Geduld. Een deugd, zeggen ze. Maar laten we eerlijk zijn: dat geldt niet voor Rotterdammers. In Rotterdam wordt niet gewacht, in Rotterdam wordt gehandeld. We hebben geen tijd voor oeverloos gezanik, ellenlange wachtrijen of treuzelende voetgangers op de Lijnbaan. En toch… wordt van ons steeds vaker verwacht dat we onze innerlijke zen-meester omarmen.
Neem nou de stoplichten. Ooit ontworpen om het verkeer soepel te laten doorstromen, maar tegenwoordig eerder een test van mentale weerbaarheid. Daar sta je dan, op de kruising van de Westblaak en de Schiedamsedijk, terwijl het licht langer op rood blijft dan Feyenoord zonder kampioenschap. Achter je hoor je al iemand diep zuchten, voor je steekt een fietser toch maar door rood, en naast je begint een scooterrijder alvast gas te geven alsof hij op pole position staat voor de Grand Prix van Zuid. Geduld? Echt niet.
Of denk aan de supermarkt. Rotterdam heeft zo’n beetje elke keten in overvloed, van de luxe Marqt-winkels voor de hippe Blijdorpers tot de Lidl in Charlois waar een parkeerplek vinden moeilijker is dan een betaalbare woning. En toch, ongeacht de winkel, beland je altijd in de rij waar de caissière net de code van de sperziebonen niet kan vinden. "Even geduld, meneer." Alsof dat een optie is. Achter je begint iemand ongeduldig met zijn sleutels te rammelen. Voor je telt een oudere dame haar munten één voor één af, met de precisie van een klokkenmaker. En jij? Jij denkt aan alles behalve kalm blijven.

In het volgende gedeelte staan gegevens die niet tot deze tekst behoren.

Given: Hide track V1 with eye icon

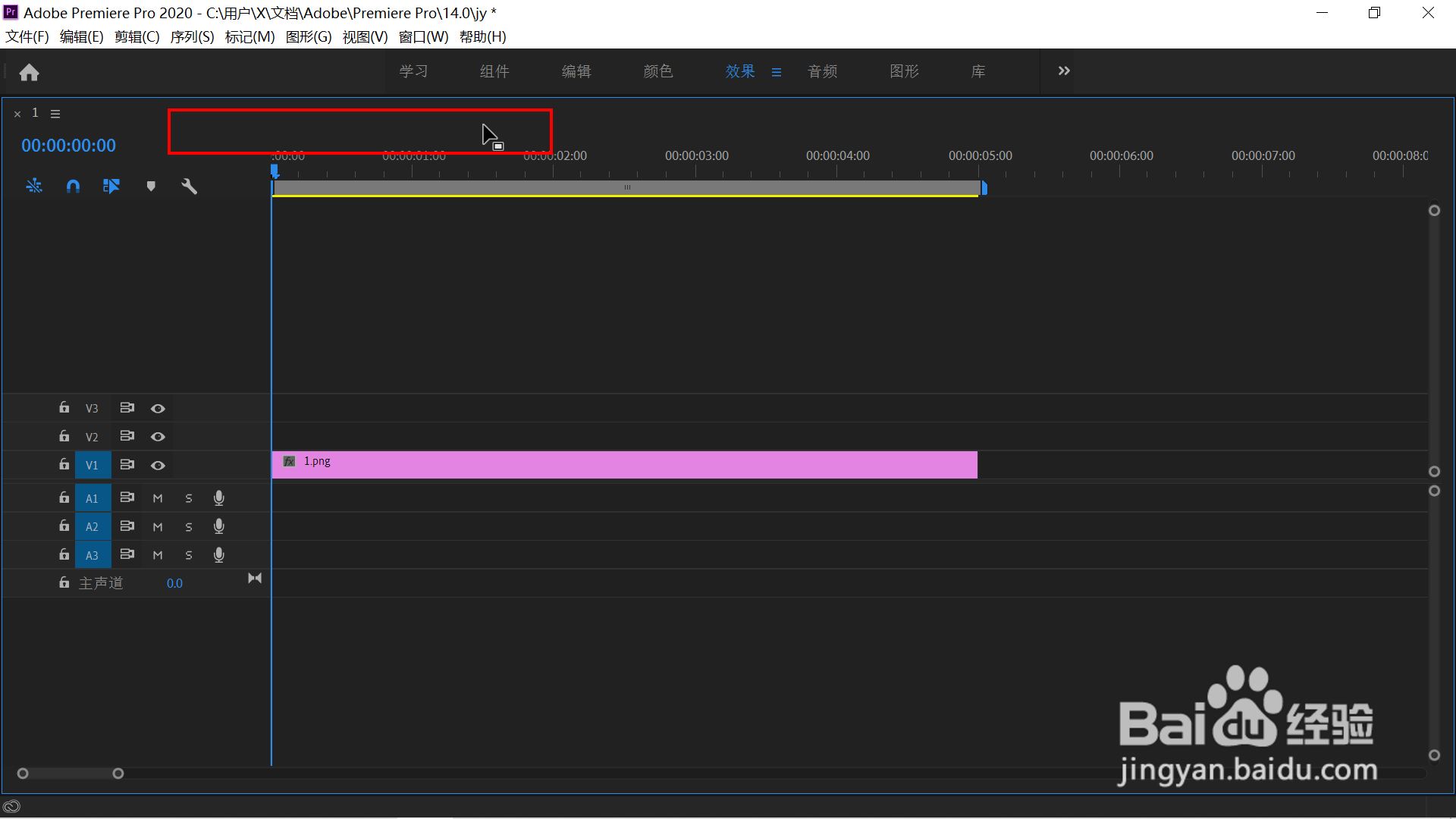Looking at the screenshot, I should (158, 465).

Dan heb je nog de NS. Als er één plek is waar het begrip "geduld" niet thuishoort, dan is het wel op station Rotterdam Centraal. De trein naar Dordrecht heeft "enkele minuten vertraging", wat in NS-taal betekent dat je net zo goed een hotel kunt boeken. De omroepstem blijft kalm, maar op het perron giert de collectieve frustratie door de lucht. Mensen beginnen alvast hun excuses te bedenken voor hun baas, terwijl de machinist waarschijnlijk nog ergens een tweede bakkie pleur haalt.
Zelfs in de horeca wordt ons geduld op de proef gesteld. Bestel in Rotterdam maar eens een simpele bak koffie. Vroeger kreeg je een snelle bakkie pleur met een speculaasje erbij. Tegenwoordig krijg je een kwartier later een "flat white" met havermelk, zorgvuldig ingeschonken door een barista die je naam verkeerd spelt. Terwijl jij je afvraagt of je koffie of een kunstwerk hebt besteld, zegt de serveerster met een glimlach: "Even geduld."
En toch, ondanks alles, houden we van deze stad. Van het tempo, van de directheid, van het feit dat we niet wachten op verandering, maar het gewoon regelen. Geduld? Dat is voor andere steden. In Rotterdam hebben we geen tijd om te wachten. We doen.
Maar goed, als iemand nog weet waar ze snel een kop koffie serveren zonder wachttijd, laat het me vooral weten.